= TASK PROMPT =
Nothing but an exact copy is wanted: the line with "Task: Move link" and each line after it in the data below, last line included.

= EXTRACTED DATA =
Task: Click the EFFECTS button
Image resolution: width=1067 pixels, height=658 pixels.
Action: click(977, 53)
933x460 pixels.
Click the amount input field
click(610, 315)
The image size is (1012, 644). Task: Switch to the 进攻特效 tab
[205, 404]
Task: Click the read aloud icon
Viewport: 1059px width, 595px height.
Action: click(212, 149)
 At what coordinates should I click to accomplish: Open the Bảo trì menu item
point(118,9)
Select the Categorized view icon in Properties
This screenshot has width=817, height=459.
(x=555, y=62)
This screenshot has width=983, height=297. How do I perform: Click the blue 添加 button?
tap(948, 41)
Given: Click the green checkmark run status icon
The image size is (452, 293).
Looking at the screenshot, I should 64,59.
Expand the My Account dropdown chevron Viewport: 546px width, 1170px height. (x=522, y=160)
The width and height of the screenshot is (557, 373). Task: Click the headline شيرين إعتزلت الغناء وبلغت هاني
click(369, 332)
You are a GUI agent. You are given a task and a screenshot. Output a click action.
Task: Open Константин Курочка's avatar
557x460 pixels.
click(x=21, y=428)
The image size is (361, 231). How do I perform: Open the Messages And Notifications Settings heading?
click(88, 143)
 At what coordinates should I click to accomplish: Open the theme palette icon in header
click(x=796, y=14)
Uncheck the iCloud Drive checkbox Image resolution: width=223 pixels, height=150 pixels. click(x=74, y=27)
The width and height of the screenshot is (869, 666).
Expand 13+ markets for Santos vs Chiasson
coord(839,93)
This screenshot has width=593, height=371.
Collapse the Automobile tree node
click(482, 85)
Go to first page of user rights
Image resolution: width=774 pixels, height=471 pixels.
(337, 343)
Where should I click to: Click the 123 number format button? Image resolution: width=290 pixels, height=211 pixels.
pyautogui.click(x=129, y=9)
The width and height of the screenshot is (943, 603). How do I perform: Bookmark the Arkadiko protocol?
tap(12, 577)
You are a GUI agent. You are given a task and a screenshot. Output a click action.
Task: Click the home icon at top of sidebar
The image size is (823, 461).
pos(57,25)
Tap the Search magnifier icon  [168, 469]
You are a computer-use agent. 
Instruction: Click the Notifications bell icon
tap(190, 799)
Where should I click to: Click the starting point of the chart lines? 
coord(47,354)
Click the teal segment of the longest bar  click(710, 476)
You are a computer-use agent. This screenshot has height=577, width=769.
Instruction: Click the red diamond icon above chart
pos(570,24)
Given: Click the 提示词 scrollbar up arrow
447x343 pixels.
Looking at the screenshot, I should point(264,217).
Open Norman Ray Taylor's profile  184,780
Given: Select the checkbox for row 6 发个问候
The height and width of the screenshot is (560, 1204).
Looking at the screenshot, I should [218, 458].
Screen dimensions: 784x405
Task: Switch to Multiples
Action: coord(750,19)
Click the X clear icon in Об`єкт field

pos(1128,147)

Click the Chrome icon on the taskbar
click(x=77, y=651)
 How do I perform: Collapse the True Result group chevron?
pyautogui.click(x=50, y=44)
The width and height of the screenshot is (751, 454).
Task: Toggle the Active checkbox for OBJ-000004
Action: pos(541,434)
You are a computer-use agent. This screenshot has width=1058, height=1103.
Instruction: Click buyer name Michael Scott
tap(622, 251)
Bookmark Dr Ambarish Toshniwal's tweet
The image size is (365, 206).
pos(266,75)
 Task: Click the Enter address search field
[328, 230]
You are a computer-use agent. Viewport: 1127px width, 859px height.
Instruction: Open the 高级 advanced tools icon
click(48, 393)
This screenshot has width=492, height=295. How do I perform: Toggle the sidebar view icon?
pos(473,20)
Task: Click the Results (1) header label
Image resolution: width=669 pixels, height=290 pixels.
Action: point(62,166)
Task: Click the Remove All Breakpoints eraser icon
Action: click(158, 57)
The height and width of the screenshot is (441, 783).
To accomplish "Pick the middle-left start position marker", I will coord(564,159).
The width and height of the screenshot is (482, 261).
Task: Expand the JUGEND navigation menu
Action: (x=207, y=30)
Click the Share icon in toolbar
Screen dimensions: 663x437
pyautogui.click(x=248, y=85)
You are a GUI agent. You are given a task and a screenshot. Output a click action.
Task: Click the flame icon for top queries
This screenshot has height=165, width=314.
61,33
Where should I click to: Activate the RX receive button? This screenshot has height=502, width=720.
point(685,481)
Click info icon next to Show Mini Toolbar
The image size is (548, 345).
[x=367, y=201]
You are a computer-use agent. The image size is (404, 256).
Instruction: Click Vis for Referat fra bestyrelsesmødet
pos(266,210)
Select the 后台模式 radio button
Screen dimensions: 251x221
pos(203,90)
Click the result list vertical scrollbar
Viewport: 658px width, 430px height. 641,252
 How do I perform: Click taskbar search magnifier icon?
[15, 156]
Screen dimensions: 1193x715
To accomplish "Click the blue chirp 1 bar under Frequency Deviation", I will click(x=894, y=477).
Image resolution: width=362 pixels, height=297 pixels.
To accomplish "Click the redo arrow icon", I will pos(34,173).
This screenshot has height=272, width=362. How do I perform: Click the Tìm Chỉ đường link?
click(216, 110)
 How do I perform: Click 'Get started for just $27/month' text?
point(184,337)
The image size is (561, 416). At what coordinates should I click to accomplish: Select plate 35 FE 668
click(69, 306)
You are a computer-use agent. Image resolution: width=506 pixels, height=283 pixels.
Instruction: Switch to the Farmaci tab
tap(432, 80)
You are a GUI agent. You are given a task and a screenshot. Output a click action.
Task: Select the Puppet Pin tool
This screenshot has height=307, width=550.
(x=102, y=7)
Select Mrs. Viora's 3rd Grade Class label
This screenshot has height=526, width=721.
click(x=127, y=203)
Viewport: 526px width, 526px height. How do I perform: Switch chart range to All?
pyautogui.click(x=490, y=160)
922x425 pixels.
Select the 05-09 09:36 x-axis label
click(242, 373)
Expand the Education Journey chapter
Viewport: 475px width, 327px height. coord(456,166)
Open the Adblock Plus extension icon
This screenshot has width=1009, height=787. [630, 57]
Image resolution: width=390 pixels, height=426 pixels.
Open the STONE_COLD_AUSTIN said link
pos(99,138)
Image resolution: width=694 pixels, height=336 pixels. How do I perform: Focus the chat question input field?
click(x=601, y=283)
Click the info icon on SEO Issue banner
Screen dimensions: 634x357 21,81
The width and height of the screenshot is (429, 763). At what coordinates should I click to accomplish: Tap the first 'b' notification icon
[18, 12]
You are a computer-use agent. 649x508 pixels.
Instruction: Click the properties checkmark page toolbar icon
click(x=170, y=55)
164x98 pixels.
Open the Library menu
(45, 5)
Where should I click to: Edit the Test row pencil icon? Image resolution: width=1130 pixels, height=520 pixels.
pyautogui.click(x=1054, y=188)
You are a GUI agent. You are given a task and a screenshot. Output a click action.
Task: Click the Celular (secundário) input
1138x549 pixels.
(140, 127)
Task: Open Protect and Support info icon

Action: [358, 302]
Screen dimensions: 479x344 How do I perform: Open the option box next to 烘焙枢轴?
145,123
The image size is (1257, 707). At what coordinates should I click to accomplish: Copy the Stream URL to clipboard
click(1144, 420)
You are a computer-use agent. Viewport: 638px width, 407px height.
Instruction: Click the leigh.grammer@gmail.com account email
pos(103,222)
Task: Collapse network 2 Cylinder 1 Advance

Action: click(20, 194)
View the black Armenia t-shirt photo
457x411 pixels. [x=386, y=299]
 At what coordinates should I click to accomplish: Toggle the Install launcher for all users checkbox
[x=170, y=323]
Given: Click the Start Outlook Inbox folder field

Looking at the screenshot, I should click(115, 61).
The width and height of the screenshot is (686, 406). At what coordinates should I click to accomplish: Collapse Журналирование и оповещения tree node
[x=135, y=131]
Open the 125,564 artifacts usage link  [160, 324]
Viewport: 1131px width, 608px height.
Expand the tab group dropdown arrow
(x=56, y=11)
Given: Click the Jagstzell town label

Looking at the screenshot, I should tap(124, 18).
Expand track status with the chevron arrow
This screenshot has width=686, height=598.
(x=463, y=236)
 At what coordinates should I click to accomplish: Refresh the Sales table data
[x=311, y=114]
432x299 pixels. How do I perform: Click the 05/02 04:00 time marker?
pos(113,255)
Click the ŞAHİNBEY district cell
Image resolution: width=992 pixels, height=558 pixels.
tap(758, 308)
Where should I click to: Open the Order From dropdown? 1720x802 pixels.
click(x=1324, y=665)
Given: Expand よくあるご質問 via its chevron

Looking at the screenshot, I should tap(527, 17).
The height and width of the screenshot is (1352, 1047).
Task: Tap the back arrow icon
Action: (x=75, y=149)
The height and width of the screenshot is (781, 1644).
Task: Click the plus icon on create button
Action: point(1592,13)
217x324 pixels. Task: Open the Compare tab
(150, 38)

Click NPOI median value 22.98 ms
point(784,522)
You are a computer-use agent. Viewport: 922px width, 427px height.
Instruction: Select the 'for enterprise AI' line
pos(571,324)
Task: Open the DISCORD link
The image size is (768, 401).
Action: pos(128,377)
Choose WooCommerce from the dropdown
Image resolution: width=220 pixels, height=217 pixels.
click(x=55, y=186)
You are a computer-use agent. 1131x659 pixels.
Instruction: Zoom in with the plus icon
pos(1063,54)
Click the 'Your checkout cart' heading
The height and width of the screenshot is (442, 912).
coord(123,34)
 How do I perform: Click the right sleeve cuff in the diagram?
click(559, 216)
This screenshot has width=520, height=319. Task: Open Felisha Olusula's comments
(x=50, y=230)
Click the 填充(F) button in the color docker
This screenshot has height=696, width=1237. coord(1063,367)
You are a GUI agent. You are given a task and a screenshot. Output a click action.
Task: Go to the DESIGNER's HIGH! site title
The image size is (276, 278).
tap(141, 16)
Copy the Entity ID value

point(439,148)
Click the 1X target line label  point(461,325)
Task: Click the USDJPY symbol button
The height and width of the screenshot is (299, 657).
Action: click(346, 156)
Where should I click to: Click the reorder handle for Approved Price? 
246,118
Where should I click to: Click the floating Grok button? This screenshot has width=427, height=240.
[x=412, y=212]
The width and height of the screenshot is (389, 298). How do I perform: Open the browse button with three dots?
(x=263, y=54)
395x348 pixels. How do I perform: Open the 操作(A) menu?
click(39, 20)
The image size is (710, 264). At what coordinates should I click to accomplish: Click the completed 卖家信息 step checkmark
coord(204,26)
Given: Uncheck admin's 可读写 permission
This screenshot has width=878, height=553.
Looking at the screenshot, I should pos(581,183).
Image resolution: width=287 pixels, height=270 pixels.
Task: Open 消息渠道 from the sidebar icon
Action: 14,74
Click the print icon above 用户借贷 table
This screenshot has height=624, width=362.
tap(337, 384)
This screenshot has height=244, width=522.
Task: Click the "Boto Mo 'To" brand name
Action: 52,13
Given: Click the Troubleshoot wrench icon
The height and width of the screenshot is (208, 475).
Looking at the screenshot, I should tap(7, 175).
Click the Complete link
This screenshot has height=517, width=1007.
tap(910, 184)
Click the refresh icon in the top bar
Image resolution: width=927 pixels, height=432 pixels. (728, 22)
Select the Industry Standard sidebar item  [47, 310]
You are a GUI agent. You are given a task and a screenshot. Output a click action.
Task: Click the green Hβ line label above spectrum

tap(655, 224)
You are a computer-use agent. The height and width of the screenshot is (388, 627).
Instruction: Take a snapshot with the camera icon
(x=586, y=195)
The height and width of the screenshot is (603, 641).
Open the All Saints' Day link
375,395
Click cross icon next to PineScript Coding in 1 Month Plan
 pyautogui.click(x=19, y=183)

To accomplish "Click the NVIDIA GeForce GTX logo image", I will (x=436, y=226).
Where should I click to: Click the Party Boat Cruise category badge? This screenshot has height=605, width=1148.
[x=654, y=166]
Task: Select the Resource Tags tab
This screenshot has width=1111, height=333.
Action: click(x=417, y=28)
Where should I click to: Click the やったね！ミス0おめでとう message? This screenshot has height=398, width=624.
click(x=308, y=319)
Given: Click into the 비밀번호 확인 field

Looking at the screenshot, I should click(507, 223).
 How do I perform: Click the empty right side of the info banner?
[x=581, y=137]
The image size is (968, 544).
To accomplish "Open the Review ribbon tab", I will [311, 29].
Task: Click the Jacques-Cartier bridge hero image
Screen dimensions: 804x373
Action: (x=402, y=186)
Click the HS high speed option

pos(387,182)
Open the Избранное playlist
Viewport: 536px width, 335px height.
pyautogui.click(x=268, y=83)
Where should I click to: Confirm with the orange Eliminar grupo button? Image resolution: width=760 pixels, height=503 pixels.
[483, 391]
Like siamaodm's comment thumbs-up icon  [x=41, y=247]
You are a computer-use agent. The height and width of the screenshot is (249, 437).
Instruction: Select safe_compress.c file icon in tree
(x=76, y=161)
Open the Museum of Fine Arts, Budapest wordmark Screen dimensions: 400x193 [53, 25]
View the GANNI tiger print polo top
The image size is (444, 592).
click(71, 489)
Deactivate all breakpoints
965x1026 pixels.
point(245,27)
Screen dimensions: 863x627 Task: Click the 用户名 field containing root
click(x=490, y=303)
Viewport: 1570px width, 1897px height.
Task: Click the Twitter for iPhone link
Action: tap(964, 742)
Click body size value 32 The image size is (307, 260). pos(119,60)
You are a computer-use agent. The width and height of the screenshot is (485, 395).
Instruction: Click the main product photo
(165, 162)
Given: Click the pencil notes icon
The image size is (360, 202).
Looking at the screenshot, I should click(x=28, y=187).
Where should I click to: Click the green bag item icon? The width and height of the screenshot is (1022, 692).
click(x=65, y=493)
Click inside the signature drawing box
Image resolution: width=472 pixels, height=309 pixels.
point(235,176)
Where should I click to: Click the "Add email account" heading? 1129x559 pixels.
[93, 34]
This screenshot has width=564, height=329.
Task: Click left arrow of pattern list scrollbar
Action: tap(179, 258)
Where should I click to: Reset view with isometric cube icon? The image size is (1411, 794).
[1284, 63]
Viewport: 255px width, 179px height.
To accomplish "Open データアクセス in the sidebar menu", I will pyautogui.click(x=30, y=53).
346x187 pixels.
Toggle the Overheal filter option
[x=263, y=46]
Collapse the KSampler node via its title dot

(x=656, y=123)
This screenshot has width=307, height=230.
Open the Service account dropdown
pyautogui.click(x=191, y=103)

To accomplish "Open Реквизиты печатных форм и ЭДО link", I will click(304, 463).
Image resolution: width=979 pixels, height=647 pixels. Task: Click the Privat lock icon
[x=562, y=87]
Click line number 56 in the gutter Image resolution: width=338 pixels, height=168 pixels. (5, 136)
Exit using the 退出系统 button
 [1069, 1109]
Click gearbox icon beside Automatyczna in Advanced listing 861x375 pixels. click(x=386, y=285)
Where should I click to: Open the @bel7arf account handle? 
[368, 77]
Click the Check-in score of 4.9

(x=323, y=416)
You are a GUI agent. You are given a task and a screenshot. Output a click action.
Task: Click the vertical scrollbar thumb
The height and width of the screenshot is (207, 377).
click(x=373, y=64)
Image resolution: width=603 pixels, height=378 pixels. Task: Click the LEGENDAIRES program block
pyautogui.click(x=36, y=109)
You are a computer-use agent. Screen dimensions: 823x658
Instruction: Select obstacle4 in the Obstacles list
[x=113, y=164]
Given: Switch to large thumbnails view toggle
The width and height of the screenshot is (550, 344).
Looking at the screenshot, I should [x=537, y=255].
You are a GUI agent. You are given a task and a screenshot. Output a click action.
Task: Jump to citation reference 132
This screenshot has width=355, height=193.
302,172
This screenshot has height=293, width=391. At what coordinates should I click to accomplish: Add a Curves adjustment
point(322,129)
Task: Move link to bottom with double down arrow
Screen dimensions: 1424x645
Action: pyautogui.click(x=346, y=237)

= RESPONSE FOR THIS EXERCISE =
Task: Move link to bottom with double down arrow
Screen dimensions: 1424x645
Action: pyautogui.click(x=346, y=237)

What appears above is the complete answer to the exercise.